Caso Alvarado: que pase el grillete

La búsqueda de responsables llegó a un punto muerto en la Asamblea. Se supo que el sistema de monitoreo colapsó por dos horas el día de la fuga.

Quito /
30 oct 2018 / 00:01

“Conclusión: el único responsable de la fuga de Fernando Alvarado es el grillete electrónico. Desgraciadamente el grillete no habla”. Con esta lapidaria ironía la legisladora independiente Mae Montaño sintetizó dos días de comparecencias de autoridades del Gobierno ante el Pleno de la Asamblea. Ayer fue el turno de María Paula Romo, ministra del Interior, y Nelson Villegas, comandante general de la Policía. Con ellos, la búsqueda de responsables políticos llegó a un punto muerto. Tal como ocurrió el jueves 25 de octubre con el ministro de Justicia, Paúl Granda, los dos comparecientes de ayer patearon la pelota lejos de su cancha.

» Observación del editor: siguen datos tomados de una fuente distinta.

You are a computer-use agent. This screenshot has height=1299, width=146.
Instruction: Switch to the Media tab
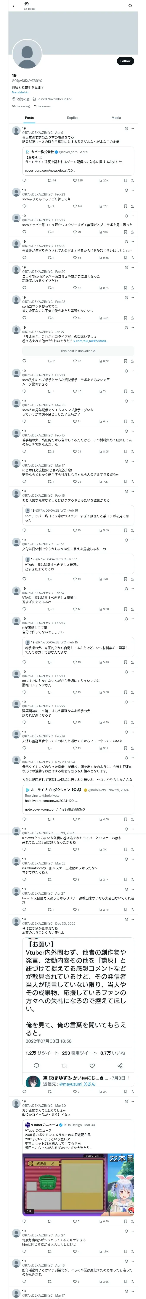pyautogui.click(x=116, y=118)
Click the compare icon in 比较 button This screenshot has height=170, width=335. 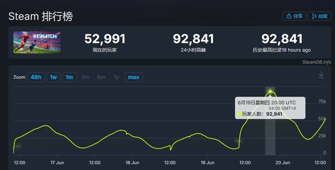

Ni Romo ni Villegas aportaron nada que no sea del dominio público. Y, lo mismo que en sus declaraciones previas a la prensa, eludieron responsabilidades. “Ni la Policía ni el Ministerio del Interior participan en el monitoreo ni reciben de manera directa ninguna alerta (de los dispositivos de vigilancia electrónica). Fernando Alvarado no se encontraba bajo custodia o vigilancia de la Policía o del Ministerio del Interior”. Esa fue la versión que, con casi idénticas palabras, ofrecieron ambos funcionarios.

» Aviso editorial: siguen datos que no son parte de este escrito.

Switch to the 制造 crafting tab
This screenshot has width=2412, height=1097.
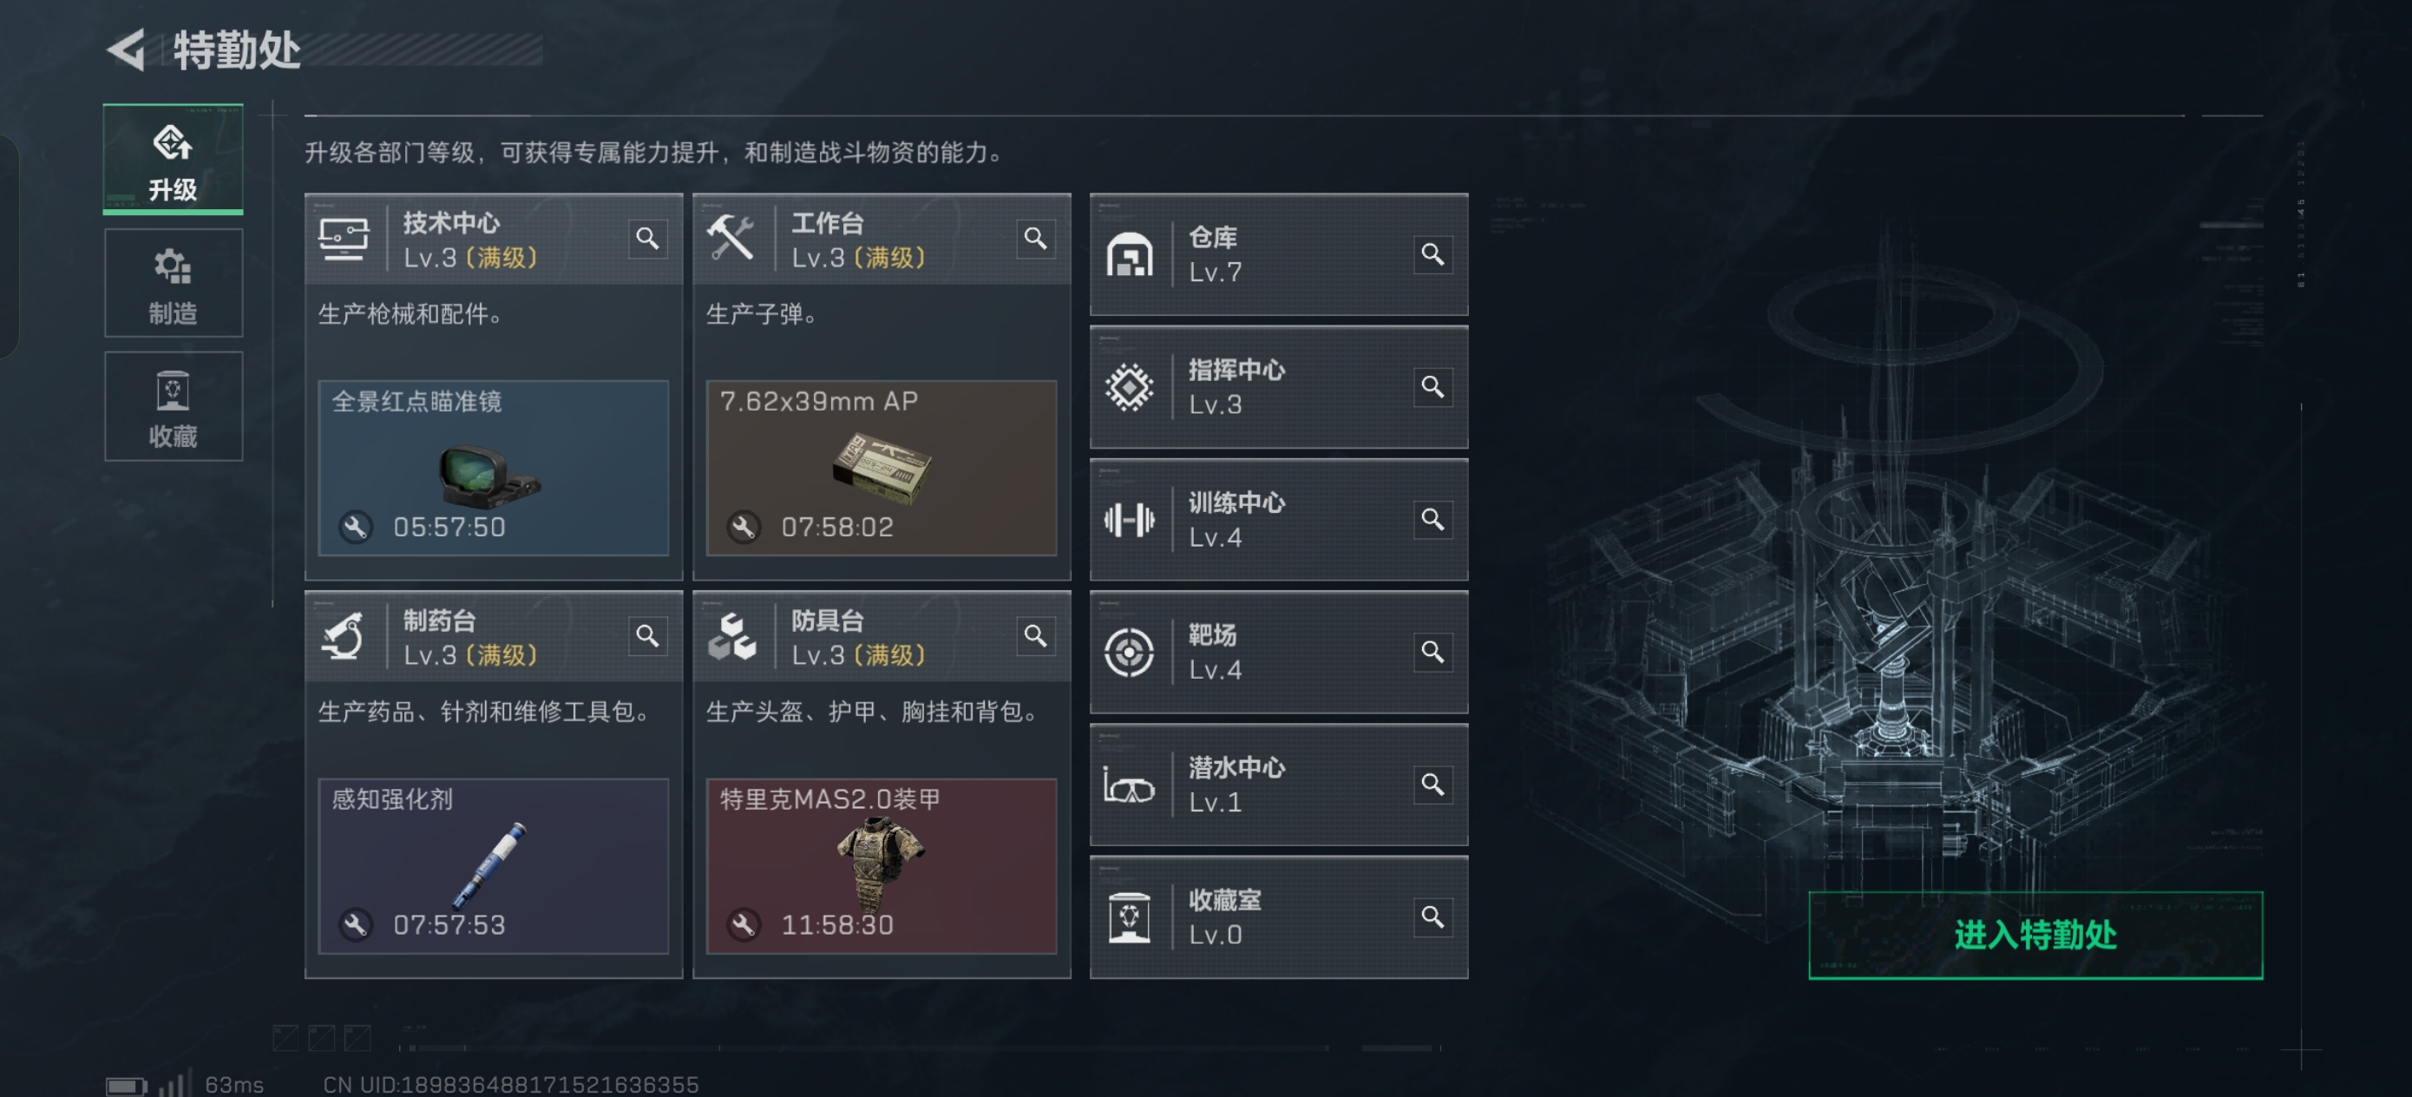pyautogui.click(x=173, y=283)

Su única competencia, dijeron, tiene que ver con la administración de los puestos de control migratorio. María Paula Romo afirmó, con total seguridad y certificados de por medio, que Fernando Alvarado no salió del país por ninguno de ellos. Y como ningún país (incluida Venezuela) ha notificado sobre la concesión de asilo político al prófugo, no descarta la hipótesis de que se encuentre todavía escondido en territorio ecuatoriano. De hecho (lo dijo como tres veces) no descarta ninguna hipótesis, lo cual resulta (diez días después de la fuga) francamente decepcionante.

Así que nada nuevo. ¿Nada? No. Hay algo. Pero (paradojas nacionales) las novedades no las aportaron las autoridades, que estaban llamadas a hacerlo, sino los propios asambleístas. Uno de ellos, Javier Cadena, informó que José Francisco Alvarado, hijo del prófugo, abandonó el país por el puesto fronterizo de Rumichaca el 19 de octubre, es decir, un día antes de la fuga. Al día siguiente, salió de Colombia por Cúcuta hacia Venezuela.

Otra, Lourdes Cuesta, soltó un ladrillazo que María Paula Romo escuchó impávida: informó, citando reportes del ECU 911, que el sábado 20 de octubre, a las 18h00, es decir, media hora después de reportada la fuga, el sistema de monitoreo de los grilletes electrónicos colapsó a escala nacional. Se fue el sistema, como dicen en los bancos. Por dos horas. La respuesta de la ministra fue tan predecible que dio grima: “ni la Policía Nacional ni el Ministerio del Interior tienen relación alguna con el sistema de monitoreo”. Bueno, sí, pero ¿lo sabía? No importa. Ni la Policía Nacional ni el Ministerio del Interior tienen relación alguna con el sistema de monitoreo. El interrogatorio a las autoridades del Gobierno se parece bastante a un juego de frontón.

La nota de color la puso Juan Cárdenas. El legislador correísta, digno heredero de ese estilo de hablar a gritos impuesto en la legislatura pasada por gente como Rosana Alvarado y María Augusta Calle, se quejó de que a Fernando Alvarado se lo llame “prófugo”. Atenta contra el principio de presunción de inocencia, dijo bastante descaminado. “No estamos diciendo que sea culpable -respondió la ministra-. Lo llamamos prófugo porque está fugado”. Elemental. Gran avance de este Gobierno con respecto al anterior: a los prófugos se los llama por su nombre. Pero igual se escapan.

De grilletes y código penal

Contra las excusas de la ministra, Fernando Burbano y Roberto Gómez esgrimieron el artículo 599 del Código Penal, donde se dice que “para garantizar el cumplimiento efectivo de las medidas señaladas (las medidas de protección, entre las cuales se encuentra el uso del grillete) el juzgador contará con la ayuda de la Policía Nacional. Romo dijo que ese artículo se refiere a los casos de violencia contra la mujer.